● **Action item**
An exact copy of the entries below is the expected answer.

Records from a data source
****************

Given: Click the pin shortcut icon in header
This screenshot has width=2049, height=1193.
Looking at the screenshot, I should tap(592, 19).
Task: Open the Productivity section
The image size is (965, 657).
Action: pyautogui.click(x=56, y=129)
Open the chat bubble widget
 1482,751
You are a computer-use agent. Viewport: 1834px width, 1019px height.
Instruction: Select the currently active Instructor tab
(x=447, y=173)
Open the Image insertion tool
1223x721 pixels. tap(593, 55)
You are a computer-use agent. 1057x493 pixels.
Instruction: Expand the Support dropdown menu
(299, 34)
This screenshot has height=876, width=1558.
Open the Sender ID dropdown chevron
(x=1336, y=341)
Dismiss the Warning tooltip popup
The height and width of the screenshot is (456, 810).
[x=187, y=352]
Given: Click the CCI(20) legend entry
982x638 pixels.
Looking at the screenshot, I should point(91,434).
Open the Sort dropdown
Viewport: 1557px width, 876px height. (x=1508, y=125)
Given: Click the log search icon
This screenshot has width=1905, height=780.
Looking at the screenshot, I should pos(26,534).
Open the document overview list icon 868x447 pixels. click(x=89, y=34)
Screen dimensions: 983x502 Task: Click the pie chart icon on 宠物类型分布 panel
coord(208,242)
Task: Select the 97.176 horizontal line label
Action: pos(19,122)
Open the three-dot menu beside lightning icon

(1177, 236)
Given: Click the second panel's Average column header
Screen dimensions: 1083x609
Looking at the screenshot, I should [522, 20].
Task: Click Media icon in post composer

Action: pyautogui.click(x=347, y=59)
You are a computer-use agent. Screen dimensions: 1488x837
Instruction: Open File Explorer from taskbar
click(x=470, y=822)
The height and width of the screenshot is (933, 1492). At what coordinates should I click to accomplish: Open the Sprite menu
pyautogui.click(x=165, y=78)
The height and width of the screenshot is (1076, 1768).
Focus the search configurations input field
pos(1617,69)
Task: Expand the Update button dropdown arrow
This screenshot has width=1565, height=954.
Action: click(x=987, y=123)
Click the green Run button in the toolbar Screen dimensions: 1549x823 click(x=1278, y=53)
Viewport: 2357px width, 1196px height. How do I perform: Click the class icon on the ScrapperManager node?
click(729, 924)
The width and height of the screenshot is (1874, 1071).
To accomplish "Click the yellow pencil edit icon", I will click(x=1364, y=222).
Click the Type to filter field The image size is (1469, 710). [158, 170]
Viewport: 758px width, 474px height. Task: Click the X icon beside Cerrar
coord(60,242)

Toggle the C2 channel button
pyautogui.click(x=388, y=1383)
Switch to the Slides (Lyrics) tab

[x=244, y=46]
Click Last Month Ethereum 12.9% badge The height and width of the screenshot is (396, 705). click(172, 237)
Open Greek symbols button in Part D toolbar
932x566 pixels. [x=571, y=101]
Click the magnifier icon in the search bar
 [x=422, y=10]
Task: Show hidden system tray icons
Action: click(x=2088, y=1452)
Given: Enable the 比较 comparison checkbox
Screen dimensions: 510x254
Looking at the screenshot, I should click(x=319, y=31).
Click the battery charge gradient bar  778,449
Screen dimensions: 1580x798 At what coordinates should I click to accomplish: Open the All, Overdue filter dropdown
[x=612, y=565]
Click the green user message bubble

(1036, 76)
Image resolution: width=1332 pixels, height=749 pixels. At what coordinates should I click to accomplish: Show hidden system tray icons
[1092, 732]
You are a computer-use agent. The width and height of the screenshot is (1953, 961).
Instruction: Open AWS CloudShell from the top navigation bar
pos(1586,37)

****************

● **Written solution**
Given: Click the pin shortcut icon in header
This screenshot has width=2049, height=1193.
Looking at the screenshot, I should tap(592, 19).
Task: Open the Productivity section
The image size is (965, 657).
Action: pyautogui.click(x=56, y=129)
Open the chat bubble widget
 1482,751
You are a computer-use agent. Viewport: 1834px width, 1019px height.
Instruction: Select the currently active Instructor tab
(x=447, y=173)
Open the Image insertion tool
1223x721 pixels. tap(593, 55)
You are a computer-use agent. 1057x493 pixels.
Instruction: Expand the Support dropdown menu
(299, 34)
This screenshot has height=876, width=1558.
Open the Sender ID dropdown chevron
(x=1336, y=341)
Dismiss the Warning tooltip popup
The height and width of the screenshot is (456, 810).
[x=187, y=352]
Given: Click the CCI(20) legend entry
982x638 pixels.
Looking at the screenshot, I should point(91,434).
Open the Sort dropdown
Viewport: 1557px width, 876px height. (x=1508, y=125)
Given: Click the log search icon
This screenshot has width=1905, height=780.
Looking at the screenshot, I should pos(26,534).
Open the document overview list icon 868x447 pixels. click(x=89, y=34)
Screen dimensions: 983x502 Task: Click the pie chart icon on 宠物类型分布 panel
coord(208,242)
Task: Select the 97.176 horizontal line label
Action: pos(19,122)
Open the three-dot menu beside lightning icon

(1177, 236)
Given: Click the second panel's Average column header
Screen dimensions: 1083x609
Looking at the screenshot, I should [522, 20].
Task: Click Media icon in post composer

Action: pyautogui.click(x=347, y=59)
You are a computer-use agent. Screen dimensions: 1488x837
Instruction: Open File Explorer from taskbar
click(x=470, y=822)
The height and width of the screenshot is (933, 1492). At what coordinates should I click to accomplish: Open the Sprite menu
pyautogui.click(x=165, y=78)
The height and width of the screenshot is (1076, 1768).
Focus the search configurations input field
pos(1617,69)
Task: Expand the Update button dropdown arrow
This screenshot has width=1565, height=954.
Action: click(x=987, y=123)
Click the green Run button in the toolbar Screen dimensions: 1549x823 click(x=1278, y=53)
Viewport: 2357px width, 1196px height. How do I perform: Click the class icon on the ScrapperManager node?
click(729, 924)
The width and height of the screenshot is (1874, 1071).
To accomplish "Click the yellow pencil edit icon", I will click(x=1364, y=222).
Click the Type to filter field The image size is (1469, 710). [158, 170]
Viewport: 758px width, 474px height. Task: Click the X icon beside Cerrar
coord(60,242)

Toggle the C2 channel button
pyautogui.click(x=388, y=1383)
Switch to the Slides (Lyrics) tab

[x=244, y=46]
Click Last Month Ethereum 12.9% badge The height and width of the screenshot is (396, 705). click(172, 237)
Open Greek symbols button in Part D toolbar
932x566 pixels. [x=571, y=101]
Click the magnifier icon in the search bar
 [x=422, y=10]
Task: Show hidden system tray icons
Action: click(x=2088, y=1452)
Given: Enable the 比较 comparison checkbox
Screen dimensions: 510x254
Looking at the screenshot, I should click(x=319, y=31).
Click the battery charge gradient bar  778,449
Screen dimensions: 1580x798 At what coordinates should I click to accomplish: Open the All, Overdue filter dropdown
[x=612, y=565]
Click the green user message bubble

(1036, 76)
Image resolution: width=1332 pixels, height=749 pixels. At what coordinates should I click to accomplish: Show hidden system tray icons
[1092, 732]
You are a computer-use agent. The width and height of the screenshot is (1953, 961).
Instruction: Open AWS CloudShell from the top navigation bar
pos(1586,37)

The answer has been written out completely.